Transpl Int, 16 October 2023
This article is part of the Special Issue The Future of Beta Cells Replacement in the Era of Regenerative Medicine and Organ Bioengineering View all 15 articles

Preferred Islet Delivery Device Characteristics and Implantation Strategies of Patients With Type 1 Diabetes

  • 1Department of Internal Medicine, Leiden University Medical Center, Leiden, Netherlands
  • 2LUMC Transplant Center, Leiden University Medical Center, Leiden, Netherlands
  • 3Cell Biology-Inspired Tissue Engineering (cBITE), MERLN Institute for Technology-Inspired Regenerative Medicine, Maastricht University, Maastricht, Netherlands
  • 4Copernicus Institute of Sustainable Development, Utrecht University, Utrecht, Netherlands
  • 5Lighthouse Biomedical B.V., Maastricht, Netherlands

Islet delivery devices (IDDs) offer potential benefits for islet transplantation and stem cell-based replacement in type 1 diabetes. Little is known about patient preferences regarding islet delivery device characteristics and implantation strategies. Patient preferences for IDDs and implantation strategies remain understudied. We invited patients, parents and caregivers to fill in an online questionnaire regarding IDDs. An online survey gathered responses from 809 type 1 diabetes patients and 47 caregivers. We also assessed diabetes distress in a subgroup of 412 patients. A significant majority (97%) expressed willingness to receive an IDD. Preferred IDD attributes included a 3.5 cm diameter for 37.7% of respondents, while when provided with all options, 30.4% found dimensions unimportant. Respondents were open to approximately 4 implants, each with a 5 cm incision. Many favored a device functioning for 12 months (33.4%) or 24 months (24.8%). Younger participants (16–30) were more inclined to accept a 6 months functional duration (p < 0.001). Functional duration outweighed implant quantity and size (p < 0.001) in device importance. This emphasizes patients’ willingness to accommodate burdens related to IDD features and implantation methods, crucial for designing future beta cell replacement strategies.

» Problem to solve
List every percentage given in the abstract on islet delivery device preferences. The lines further down play no part in this.

» Provided material
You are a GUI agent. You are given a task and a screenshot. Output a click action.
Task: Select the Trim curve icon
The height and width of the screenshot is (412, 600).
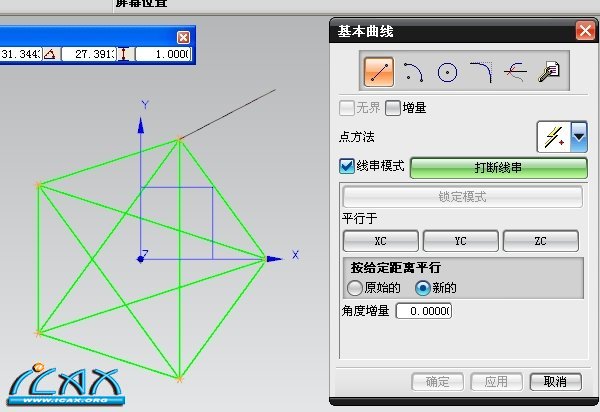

» Answer space
97%, 37.7%, 30.4%, 33.4%, 24.8%